▶ EXERCISE AIM
Print exactly the lines starting at the one that contains "Instruction: Toggle the" and ending at the last line of the listing below.

▶ DATASET RECORDS
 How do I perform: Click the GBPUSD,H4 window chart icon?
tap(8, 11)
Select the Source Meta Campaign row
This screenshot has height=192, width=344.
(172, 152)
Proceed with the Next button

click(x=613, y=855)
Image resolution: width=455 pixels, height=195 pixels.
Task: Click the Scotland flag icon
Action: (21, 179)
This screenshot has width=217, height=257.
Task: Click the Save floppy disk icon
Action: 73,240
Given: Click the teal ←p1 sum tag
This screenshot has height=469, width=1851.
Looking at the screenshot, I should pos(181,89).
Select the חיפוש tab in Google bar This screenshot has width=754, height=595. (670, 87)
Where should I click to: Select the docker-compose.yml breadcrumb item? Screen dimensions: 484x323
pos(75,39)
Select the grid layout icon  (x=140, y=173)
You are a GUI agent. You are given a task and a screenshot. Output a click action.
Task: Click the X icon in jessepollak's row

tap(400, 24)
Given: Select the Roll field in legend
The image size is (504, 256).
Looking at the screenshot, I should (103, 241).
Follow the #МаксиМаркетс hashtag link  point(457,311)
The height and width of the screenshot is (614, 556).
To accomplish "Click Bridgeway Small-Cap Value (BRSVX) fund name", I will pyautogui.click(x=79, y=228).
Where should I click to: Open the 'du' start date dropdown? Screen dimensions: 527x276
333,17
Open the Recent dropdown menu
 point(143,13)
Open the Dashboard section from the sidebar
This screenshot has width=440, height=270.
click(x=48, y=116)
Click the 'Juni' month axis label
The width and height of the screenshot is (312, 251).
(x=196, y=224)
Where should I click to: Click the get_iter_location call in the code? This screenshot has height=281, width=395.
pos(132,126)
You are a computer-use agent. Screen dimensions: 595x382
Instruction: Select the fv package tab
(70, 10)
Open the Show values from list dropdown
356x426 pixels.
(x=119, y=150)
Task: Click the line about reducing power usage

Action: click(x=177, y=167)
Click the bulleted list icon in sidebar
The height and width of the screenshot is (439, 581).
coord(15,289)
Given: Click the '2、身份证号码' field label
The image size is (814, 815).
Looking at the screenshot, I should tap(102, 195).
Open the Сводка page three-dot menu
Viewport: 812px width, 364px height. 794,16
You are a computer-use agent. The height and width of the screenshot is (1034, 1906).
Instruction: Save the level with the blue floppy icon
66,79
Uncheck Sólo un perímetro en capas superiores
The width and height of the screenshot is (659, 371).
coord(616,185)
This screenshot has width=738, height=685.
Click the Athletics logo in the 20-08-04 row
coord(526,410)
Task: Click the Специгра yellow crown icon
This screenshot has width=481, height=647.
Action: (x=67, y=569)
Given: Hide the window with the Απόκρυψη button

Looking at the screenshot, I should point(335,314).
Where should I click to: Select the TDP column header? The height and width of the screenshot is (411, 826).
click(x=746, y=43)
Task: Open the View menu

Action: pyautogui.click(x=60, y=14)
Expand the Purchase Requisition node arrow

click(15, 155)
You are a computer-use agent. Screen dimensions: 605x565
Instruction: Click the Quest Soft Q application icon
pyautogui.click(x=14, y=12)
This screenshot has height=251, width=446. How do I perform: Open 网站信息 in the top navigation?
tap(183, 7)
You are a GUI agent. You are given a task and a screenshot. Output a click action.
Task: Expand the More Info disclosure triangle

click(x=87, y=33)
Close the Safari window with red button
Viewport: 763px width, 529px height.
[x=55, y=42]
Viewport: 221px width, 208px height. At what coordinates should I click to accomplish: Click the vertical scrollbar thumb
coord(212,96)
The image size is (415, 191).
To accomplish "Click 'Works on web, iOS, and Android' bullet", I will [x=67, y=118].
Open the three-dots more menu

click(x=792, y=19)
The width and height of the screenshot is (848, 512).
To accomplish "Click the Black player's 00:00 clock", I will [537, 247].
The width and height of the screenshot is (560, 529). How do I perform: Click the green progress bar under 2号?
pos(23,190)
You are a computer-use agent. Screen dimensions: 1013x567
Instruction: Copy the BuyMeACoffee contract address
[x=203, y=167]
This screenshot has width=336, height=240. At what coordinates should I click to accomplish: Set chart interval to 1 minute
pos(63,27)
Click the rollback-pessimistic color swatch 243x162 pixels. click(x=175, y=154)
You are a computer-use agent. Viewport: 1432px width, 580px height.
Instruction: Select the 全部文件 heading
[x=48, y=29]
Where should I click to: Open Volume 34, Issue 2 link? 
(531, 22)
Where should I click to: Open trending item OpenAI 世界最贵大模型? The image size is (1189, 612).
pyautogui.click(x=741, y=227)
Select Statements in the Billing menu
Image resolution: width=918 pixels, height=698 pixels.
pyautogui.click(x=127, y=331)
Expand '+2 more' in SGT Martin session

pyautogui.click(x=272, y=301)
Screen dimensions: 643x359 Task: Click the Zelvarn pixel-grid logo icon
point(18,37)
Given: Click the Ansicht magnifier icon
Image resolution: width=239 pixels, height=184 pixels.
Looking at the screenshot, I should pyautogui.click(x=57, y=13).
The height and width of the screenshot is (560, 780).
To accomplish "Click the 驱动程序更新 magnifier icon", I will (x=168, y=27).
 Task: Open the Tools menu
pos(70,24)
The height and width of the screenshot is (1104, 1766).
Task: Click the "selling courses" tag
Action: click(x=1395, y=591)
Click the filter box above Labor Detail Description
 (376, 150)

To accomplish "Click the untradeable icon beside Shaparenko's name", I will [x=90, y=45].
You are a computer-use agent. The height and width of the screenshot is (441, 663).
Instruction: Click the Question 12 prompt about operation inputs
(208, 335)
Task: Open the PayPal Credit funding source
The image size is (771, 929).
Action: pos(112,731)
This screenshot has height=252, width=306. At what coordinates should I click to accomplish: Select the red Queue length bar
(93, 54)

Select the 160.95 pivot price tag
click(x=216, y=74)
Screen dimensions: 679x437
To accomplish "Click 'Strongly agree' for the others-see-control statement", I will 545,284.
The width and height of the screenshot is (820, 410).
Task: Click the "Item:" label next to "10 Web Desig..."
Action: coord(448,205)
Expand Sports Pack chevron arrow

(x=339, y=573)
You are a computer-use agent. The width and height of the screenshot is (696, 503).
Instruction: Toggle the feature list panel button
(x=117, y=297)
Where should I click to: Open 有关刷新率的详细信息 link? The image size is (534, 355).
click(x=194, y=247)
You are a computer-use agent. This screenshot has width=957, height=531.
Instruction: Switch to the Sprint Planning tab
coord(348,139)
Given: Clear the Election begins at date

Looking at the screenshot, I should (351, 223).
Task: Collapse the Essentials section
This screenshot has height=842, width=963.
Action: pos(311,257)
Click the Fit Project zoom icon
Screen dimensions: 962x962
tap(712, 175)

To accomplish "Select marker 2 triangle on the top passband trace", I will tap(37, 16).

▶ RESPONSE AREA
Instruction: Toggle the feature list panel button
(x=117, y=297)
Where should I click to: Open 有关刷新率的详细信息 link? The image size is (534, 355).
click(x=194, y=247)
You are a computer-use agent. This screenshot has width=957, height=531.
Instruction: Switch to the Sprint Planning tab
coord(348,139)
Given: Clear the Election begins at date

Looking at the screenshot, I should (351, 223).
Task: Collapse the Essentials section
This screenshot has height=842, width=963.
Action: pos(311,257)
Click the Fit Project zoom icon
Screen dimensions: 962x962
tap(712, 175)

To accomplish "Select marker 2 triangle on the top passband trace", I will tap(37, 16).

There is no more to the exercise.